Exercise goal => Can you copy the data character for character, starting at its first line and ending at the line that contains "pos(730,822)"?

Extracted records =>
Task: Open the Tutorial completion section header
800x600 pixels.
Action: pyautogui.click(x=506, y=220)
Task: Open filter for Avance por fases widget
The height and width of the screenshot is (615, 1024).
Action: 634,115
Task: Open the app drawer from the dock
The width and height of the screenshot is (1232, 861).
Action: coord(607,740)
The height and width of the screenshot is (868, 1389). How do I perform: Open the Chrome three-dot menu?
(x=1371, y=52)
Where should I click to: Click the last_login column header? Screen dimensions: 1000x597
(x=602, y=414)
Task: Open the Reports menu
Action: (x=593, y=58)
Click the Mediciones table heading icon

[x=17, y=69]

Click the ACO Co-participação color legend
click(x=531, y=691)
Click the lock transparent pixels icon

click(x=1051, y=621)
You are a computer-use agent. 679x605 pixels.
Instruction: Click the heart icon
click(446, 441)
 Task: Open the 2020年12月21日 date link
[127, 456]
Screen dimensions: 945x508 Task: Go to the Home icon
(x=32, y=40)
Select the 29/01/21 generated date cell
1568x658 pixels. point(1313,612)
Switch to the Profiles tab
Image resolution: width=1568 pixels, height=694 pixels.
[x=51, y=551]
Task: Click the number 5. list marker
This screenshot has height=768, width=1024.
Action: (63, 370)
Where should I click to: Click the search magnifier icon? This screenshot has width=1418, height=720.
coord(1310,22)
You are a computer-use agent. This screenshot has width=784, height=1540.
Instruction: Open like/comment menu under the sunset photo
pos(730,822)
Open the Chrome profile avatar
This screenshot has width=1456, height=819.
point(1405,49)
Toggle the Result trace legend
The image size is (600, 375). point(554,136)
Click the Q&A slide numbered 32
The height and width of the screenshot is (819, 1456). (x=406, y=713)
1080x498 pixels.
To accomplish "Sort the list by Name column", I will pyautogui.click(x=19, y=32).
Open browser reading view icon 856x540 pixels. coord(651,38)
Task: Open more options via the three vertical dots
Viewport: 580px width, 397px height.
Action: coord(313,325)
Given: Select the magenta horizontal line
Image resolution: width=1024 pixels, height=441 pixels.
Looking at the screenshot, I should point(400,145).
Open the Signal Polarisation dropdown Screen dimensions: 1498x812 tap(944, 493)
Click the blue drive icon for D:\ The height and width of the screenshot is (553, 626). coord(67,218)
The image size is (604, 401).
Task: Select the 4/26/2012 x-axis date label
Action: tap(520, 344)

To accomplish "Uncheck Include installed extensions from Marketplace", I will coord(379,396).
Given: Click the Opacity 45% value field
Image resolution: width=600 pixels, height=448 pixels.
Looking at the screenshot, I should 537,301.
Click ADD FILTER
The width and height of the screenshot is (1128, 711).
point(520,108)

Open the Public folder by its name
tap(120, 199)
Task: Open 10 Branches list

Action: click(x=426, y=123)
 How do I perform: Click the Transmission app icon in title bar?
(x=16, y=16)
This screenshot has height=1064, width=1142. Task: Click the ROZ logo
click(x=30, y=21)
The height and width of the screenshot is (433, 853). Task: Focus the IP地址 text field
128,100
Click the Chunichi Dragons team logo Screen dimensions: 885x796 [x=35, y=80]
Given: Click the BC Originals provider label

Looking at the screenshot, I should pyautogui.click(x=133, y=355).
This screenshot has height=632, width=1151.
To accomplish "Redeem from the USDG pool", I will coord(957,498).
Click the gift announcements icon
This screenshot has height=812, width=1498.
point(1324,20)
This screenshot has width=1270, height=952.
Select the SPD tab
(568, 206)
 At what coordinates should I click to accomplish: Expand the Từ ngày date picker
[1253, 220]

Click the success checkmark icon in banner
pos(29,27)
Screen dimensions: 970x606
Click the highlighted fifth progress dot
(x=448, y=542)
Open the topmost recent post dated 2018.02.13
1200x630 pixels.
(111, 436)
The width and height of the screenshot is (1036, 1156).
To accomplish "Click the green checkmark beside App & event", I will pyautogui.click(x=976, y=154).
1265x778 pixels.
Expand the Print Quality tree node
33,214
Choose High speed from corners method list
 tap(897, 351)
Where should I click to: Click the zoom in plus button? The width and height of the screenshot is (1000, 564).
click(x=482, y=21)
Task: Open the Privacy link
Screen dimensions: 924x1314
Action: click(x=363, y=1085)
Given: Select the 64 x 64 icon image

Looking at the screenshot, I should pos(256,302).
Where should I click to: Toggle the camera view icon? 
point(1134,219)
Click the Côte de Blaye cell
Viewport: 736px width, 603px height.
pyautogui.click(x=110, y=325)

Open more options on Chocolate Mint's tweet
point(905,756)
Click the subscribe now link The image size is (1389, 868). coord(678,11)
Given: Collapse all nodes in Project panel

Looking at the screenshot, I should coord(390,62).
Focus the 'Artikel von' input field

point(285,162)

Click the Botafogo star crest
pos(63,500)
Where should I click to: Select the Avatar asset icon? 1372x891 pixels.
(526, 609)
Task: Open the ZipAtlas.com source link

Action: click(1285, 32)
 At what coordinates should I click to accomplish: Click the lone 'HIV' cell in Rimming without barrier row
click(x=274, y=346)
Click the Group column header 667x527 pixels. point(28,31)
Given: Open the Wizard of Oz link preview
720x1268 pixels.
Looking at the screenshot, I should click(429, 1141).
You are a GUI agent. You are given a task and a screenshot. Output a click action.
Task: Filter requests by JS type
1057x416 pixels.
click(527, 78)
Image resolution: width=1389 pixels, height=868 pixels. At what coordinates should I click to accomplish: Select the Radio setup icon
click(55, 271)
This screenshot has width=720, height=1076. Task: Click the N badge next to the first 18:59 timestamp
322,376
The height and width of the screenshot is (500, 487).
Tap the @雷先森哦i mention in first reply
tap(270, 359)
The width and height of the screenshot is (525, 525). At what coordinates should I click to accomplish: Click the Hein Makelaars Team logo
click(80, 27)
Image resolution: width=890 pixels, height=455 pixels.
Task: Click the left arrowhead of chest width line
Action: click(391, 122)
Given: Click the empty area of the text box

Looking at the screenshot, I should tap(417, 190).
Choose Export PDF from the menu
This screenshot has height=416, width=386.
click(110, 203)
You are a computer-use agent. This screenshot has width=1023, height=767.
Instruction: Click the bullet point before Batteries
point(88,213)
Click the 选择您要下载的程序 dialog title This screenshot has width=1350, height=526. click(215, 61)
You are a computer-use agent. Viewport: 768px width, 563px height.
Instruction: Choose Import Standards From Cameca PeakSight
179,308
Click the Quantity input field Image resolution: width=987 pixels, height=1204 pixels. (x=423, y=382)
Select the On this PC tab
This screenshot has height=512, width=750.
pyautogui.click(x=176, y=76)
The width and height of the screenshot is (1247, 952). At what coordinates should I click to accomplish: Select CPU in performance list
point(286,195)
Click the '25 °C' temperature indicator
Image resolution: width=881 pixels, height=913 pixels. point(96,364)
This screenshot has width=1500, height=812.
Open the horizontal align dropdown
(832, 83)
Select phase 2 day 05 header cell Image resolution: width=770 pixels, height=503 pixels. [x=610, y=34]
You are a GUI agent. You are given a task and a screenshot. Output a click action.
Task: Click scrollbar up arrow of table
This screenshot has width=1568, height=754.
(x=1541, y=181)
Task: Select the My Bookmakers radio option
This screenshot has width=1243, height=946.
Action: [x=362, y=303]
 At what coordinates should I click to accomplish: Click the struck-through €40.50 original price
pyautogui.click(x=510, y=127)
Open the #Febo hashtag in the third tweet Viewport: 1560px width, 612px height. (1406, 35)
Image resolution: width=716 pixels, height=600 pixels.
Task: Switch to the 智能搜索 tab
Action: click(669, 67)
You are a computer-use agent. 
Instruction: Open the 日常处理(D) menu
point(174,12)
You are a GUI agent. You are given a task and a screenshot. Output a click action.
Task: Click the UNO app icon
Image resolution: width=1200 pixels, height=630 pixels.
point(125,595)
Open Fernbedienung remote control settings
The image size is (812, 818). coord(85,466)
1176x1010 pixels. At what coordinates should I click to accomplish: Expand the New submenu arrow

Output =>
Task: Open the Tutorial completion section header
800x600 pixels.
Action: pyautogui.click(x=506, y=220)
Task: Open filter for Avance por fases widget
The height and width of the screenshot is (615, 1024).
Action: 634,115
Task: Open the app drawer from the dock
The width and height of the screenshot is (1232, 861).
Action: coord(607,740)
The height and width of the screenshot is (868, 1389). How do I perform: Open the Chrome three-dot menu?
(x=1371, y=52)
Where should I click to: Click the last_login column header? Screen dimensions: 1000x597
(x=602, y=414)
Task: Open the Reports menu
Action: (x=593, y=58)
Click the Mediciones table heading icon

[x=17, y=69]

Click the ACO Co-participação color legend
click(x=531, y=691)
Click the lock transparent pixels icon

click(x=1051, y=621)
You are a computer-use agent. 679x605 pixels.
Instruction: Click the heart icon
click(446, 441)
 Task: Open the 2020年12月21日 date link
[127, 456]
Screen dimensions: 945x508 Task: Go to the Home icon
(x=32, y=40)
Select the 29/01/21 generated date cell
1568x658 pixels. point(1313,612)
Switch to the Profiles tab
Image resolution: width=1568 pixels, height=694 pixels.
[x=51, y=551]
Task: Click the number 5. list marker
This screenshot has height=768, width=1024.
Action: (63, 370)
Where should I click to: Click the search magnifier icon? This screenshot has width=1418, height=720.
coord(1310,22)
You are a computer-use agent. This screenshot has width=784, height=1540.
Instruction: Open like/comment menu under the sunset photo
pos(730,822)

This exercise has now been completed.